Ajami - di Scandar Copti e Yaron Shani 2009


Giudizio sintetico: da vedere (3,5/5)

Giudizio vernacolare: è brutto dillo ma noi un ci si dovrebbe lamentà


Ajami, grande sobborgo dell'area metropolitana Tel Aviv/Jaffa. Qui convivono, in che maniera lo vedrete nel film, arabi, ebrei e perchè no, cristiani. Qui, ad Ajami, si intrecciano quattro storie. Quella di Omar, arabo, narrata attraverso gli occhi e i disegni del fratello più piccolo, la cui famiglia è minacciata da un altro clan, a causa di una sparatoria e il conseguente ferimento di un appartenente al suddetto clan da parte di un loro zio; Omar chiede aiuto, per trattare un accomodamento, al padre di Hadir, la ragazza che ama, di famiglia cristiana, che lo aiuta ma che ovviamente si opporrebbe ad un eventuale storia tra i due.

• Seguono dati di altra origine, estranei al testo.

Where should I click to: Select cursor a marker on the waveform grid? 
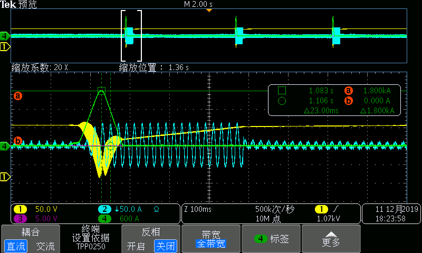coord(17,96)
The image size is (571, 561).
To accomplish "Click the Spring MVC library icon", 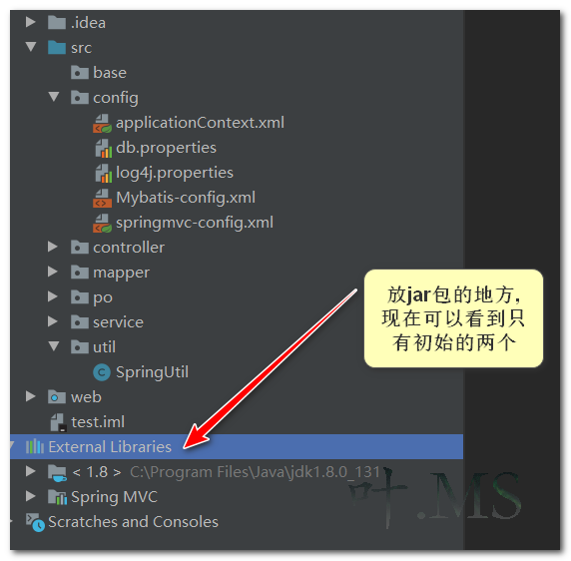I will (x=57, y=497).
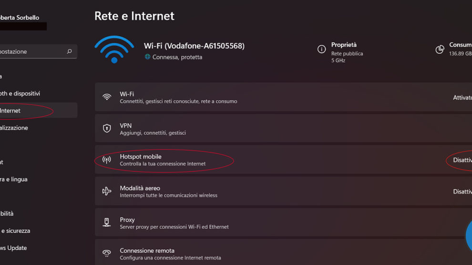
Task: Click the Hotspot mobile antenna icon
Action: pyautogui.click(x=107, y=160)
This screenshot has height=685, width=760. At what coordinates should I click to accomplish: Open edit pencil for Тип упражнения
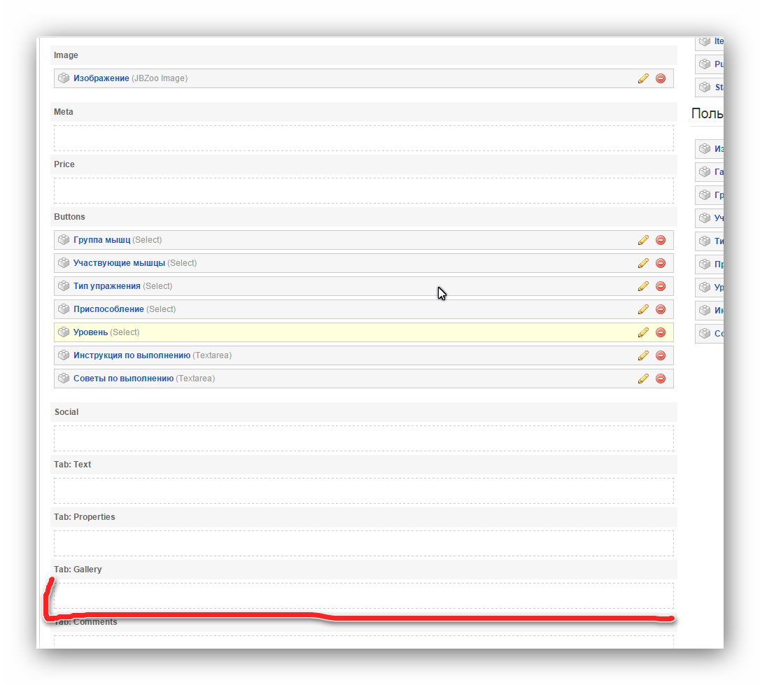[643, 286]
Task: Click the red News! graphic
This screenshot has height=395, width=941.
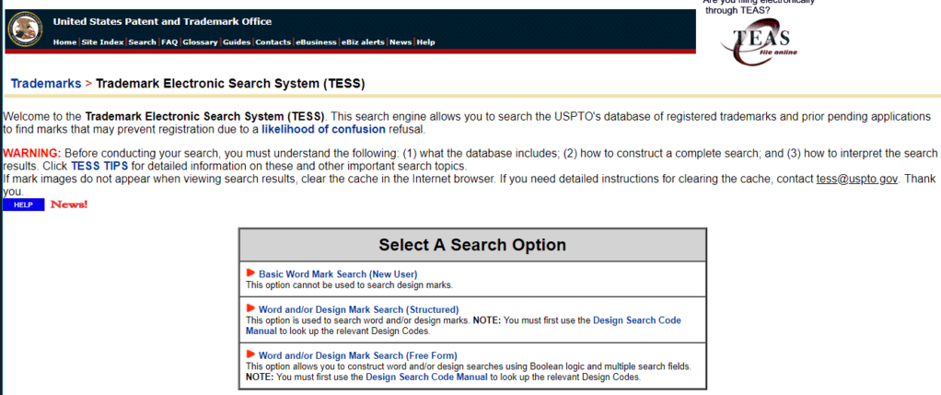Action: [69, 203]

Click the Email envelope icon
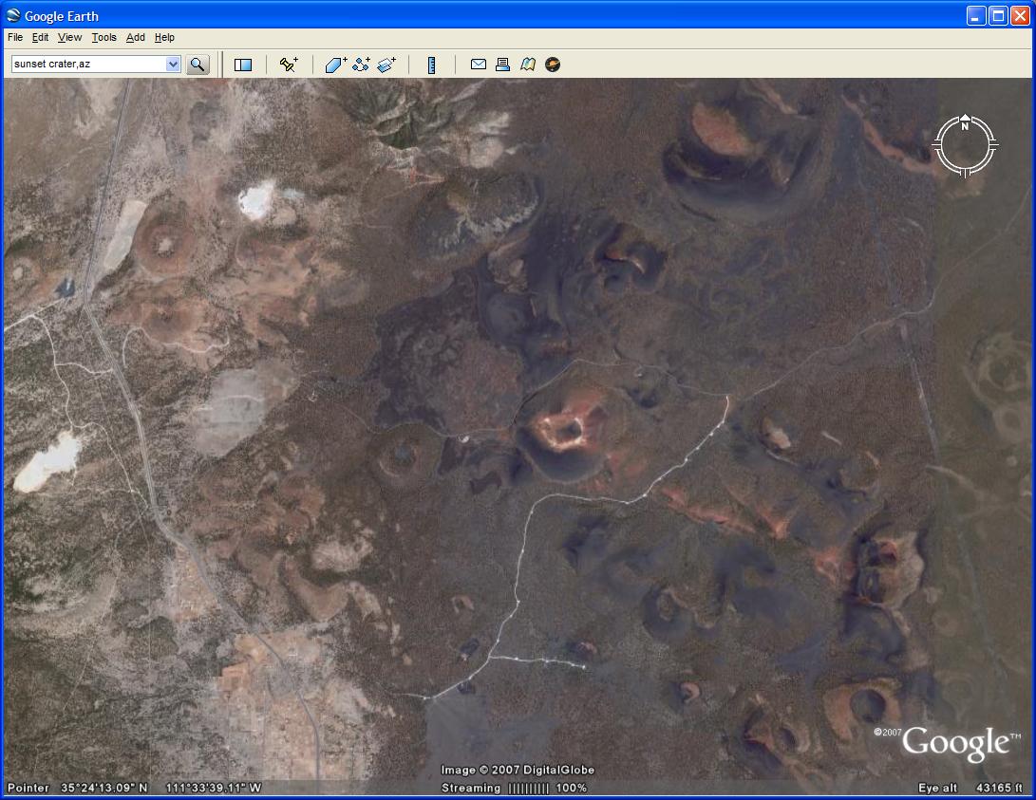479,65
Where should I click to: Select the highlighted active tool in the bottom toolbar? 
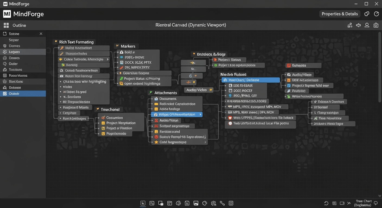pos(143,203)
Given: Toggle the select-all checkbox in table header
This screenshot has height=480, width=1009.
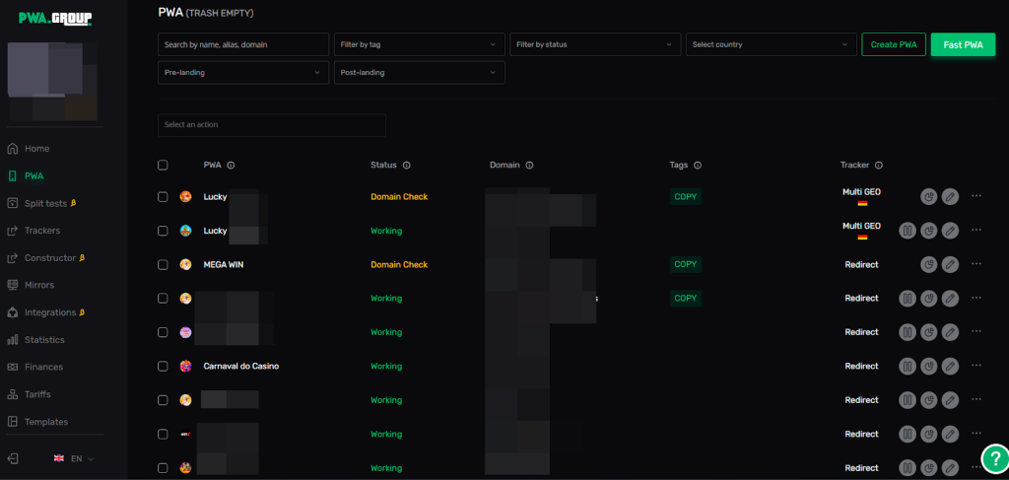Looking at the screenshot, I should point(163,166).
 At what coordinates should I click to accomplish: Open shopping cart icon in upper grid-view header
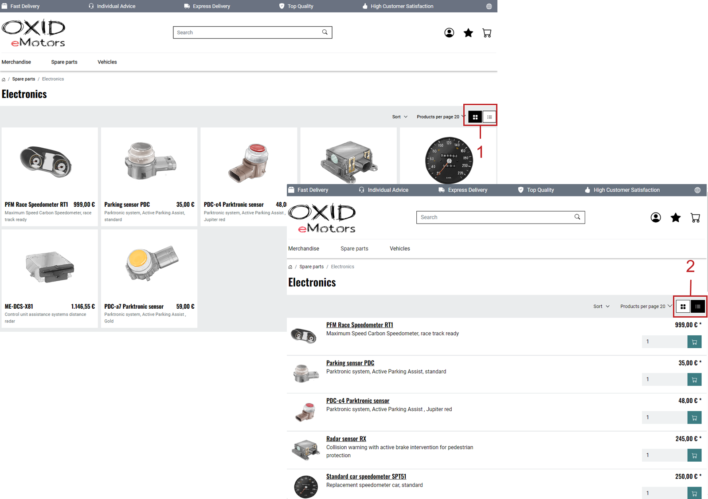(x=487, y=33)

Per il padre di Hadir lavora Malek, un rifugiato palestinese che si trova illegalmente ad Ajami per pagare le cure ospedaliere della madre gravemente malata. Un altro loro comune amico palestinese, Binj, è fidanzato con un'ebrea che vuole sposare. Poi c'è Dando, un poliziotto ebreo sconvolto dalla sparizione del fratello minore. Il film è diviso in capitoli, e parte con l'uccisione, per sbaglio, di un amico della famiglia di Omar, davanti alla loro casa, per la faida spiegata prima.

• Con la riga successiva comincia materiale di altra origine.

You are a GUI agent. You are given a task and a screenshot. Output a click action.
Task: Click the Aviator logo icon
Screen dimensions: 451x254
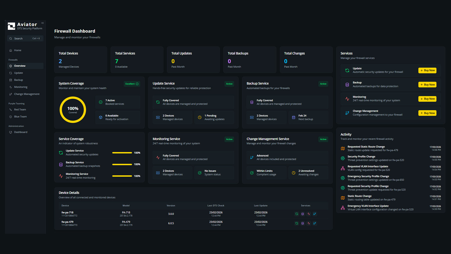tap(12, 26)
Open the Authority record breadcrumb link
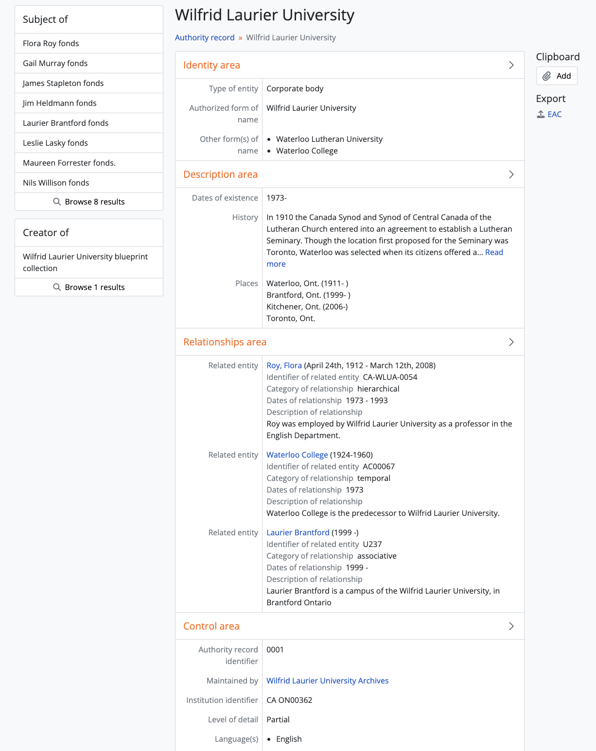 tap(205, 37)
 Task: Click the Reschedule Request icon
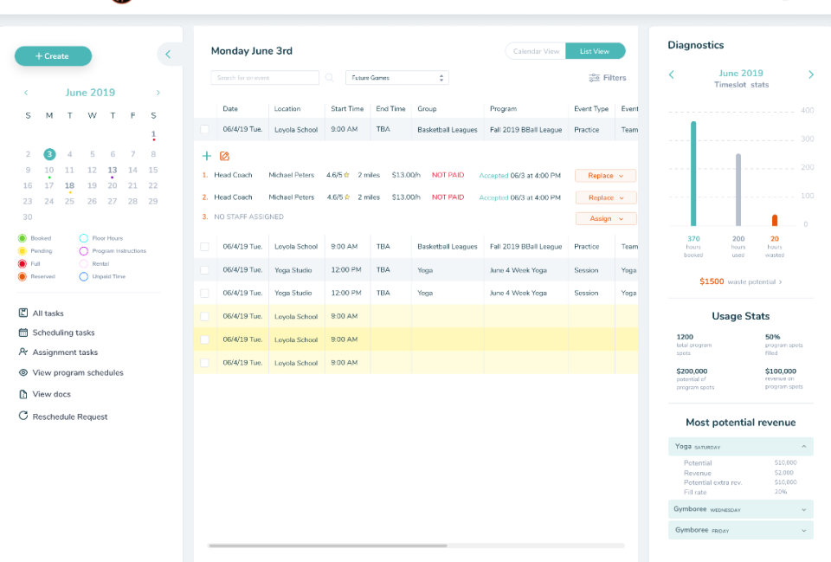pyautogui.click(x=23, y=417)
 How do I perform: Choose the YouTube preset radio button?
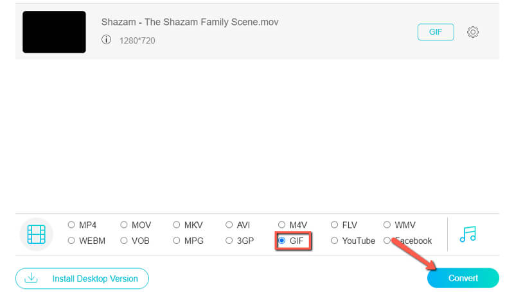pyautogui.click(x=335, y=241)
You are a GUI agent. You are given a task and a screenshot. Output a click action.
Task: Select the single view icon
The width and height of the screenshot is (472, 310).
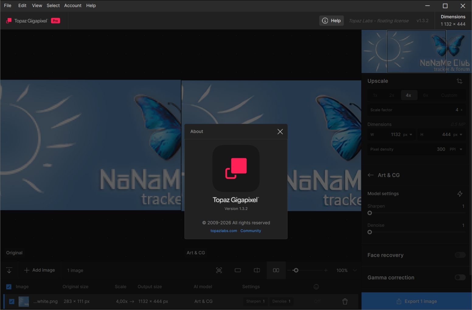coord(238,270)
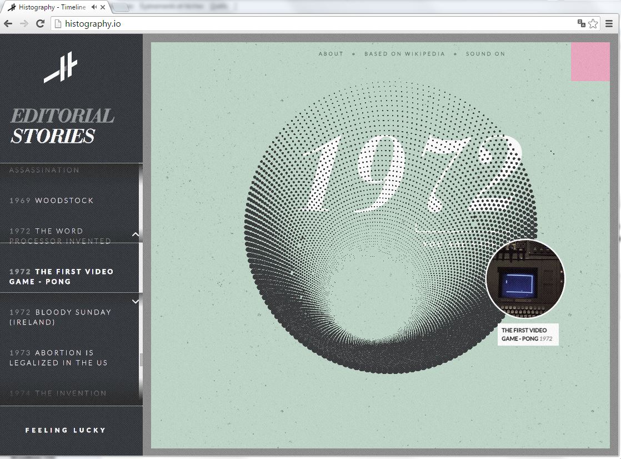Select 1973 Abortion Is Legalized story

pos(58,358)
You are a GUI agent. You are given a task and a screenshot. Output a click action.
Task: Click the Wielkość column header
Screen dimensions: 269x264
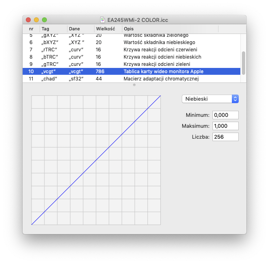pos(107,29)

Definito il Gomorra palestinese, ed avvicinato pure a City Of God, come pure ai primi film di Pasolini (ma la più centrata mi pare la definizione di Owen Gleiberman su Entertainment Weekly che parla di un "Amores Perros israeliano incrociato con City Of God"), Ajami è un film di speranza (la speranza della convivenza pacifica per tutti) molto violento, che non fa sconti, messo in piedi da una coppia di registi (uno dei quali appare anche nei panni di Binj) assortita: Shani è israeliano mentre Copti è un cittadino palestinese di Israele, nato e cresciuto a Jaffa.

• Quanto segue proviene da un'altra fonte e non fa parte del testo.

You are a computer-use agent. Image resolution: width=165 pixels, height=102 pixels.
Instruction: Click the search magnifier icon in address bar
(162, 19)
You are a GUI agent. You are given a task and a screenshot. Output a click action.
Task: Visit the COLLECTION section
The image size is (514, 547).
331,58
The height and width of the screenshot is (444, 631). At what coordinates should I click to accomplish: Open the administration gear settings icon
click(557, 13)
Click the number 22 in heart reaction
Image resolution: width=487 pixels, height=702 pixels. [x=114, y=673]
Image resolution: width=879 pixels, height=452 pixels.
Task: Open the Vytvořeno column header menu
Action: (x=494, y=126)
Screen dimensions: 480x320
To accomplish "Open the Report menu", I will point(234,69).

Gli attori sono in buona parte non professionisti, ma questo non ne inficia la riuscita, anzi. Il film ha come unico difetto una durata sostenuta (poco meno di due ore e mezzo), ma ha dalla sua una sceneggiatura solida per una trama complessa ma avvincente, che riesce ad immergere lo spettatore nella realtà caotica, complicata, rabbiosa, confusionaria, trasgressiva, mafiosa, miserabile, arcaica, e chi più ne ha più ne metta, dei territori medio-orientali e del loro calderone pieno di questa mescolanza etnico-religiosa. Non senza un tocco di poesia.


Speriamo solo che un giorno il film sia distribuito anche in Italia: come forse ricorderete, era nella cinquina dei nominati all'Oscar 2010 come miglior film in lingua non inglese (è, infatti, recitato in arabo ed ebraico).